▶ PROBLEM REQUIREMENTS: Wherever the string "resolution" occurs in a line of these records, report that line.

——

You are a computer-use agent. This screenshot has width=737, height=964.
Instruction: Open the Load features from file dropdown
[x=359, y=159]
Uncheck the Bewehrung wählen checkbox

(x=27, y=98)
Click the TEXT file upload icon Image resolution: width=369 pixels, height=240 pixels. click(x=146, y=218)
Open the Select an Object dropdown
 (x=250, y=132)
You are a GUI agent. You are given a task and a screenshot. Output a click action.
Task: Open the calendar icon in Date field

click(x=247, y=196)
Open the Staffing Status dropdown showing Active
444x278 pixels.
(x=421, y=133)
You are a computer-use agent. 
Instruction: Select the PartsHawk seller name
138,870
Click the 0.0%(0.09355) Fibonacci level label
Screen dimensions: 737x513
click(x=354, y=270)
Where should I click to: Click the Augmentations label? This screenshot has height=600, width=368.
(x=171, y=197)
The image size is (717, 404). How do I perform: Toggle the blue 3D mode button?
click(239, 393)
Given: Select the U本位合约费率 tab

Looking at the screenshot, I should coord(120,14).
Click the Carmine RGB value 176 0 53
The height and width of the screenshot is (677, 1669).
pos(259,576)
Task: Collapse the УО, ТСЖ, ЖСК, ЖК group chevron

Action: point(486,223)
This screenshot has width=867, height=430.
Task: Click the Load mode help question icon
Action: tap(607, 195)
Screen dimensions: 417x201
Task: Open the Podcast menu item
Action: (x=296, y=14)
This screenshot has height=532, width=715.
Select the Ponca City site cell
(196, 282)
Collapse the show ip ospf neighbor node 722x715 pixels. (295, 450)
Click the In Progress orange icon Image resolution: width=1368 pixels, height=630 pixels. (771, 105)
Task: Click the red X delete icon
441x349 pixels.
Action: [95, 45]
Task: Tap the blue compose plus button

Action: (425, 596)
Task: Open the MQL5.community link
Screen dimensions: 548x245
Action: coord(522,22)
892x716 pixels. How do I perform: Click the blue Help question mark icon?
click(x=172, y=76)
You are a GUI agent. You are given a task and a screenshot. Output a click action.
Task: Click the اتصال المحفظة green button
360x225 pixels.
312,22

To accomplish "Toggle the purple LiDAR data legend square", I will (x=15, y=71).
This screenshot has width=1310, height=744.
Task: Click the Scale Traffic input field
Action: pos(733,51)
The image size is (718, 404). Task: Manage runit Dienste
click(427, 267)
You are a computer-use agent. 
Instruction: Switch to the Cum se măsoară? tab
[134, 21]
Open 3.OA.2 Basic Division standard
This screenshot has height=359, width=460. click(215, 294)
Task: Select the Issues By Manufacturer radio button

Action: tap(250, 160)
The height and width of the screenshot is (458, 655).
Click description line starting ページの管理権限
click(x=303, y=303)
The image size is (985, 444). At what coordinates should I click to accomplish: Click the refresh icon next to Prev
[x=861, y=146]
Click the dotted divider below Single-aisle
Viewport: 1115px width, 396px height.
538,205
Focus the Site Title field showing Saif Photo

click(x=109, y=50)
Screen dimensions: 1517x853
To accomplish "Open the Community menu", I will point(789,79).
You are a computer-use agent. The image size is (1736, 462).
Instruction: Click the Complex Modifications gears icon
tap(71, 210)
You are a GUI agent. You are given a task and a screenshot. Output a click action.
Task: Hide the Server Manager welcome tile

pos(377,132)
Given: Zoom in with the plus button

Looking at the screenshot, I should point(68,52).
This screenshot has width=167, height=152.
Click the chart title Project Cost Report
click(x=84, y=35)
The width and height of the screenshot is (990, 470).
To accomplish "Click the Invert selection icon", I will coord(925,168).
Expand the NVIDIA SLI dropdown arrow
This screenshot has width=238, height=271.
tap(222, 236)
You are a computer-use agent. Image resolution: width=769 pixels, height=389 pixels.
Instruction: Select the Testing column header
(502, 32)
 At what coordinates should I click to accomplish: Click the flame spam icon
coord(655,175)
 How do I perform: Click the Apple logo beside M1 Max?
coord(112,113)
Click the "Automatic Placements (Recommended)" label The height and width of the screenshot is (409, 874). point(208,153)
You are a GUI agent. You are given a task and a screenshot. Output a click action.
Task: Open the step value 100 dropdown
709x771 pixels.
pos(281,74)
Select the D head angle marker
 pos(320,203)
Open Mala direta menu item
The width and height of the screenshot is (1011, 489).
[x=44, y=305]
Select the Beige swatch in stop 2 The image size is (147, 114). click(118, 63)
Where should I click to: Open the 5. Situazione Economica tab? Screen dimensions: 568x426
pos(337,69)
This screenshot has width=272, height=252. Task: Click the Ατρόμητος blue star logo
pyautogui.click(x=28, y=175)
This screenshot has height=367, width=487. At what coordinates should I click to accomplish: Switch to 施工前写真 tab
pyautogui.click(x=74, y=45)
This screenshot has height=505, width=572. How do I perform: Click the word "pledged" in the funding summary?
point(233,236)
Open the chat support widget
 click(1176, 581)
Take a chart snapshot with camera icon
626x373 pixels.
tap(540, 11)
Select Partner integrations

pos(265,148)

——

▶ ANSWER SPACE:
Click the TEXT file upload icon Image resolution: width=369 pixels, height=240 pixels. click(x=146, y=218)
Click the In Progress orange icon Image resolution: width=1368 pixels, height=630 pixels. (771, 105)
You are a computer-use agent. Image resolution: width=769 pixels, height=389 pixels.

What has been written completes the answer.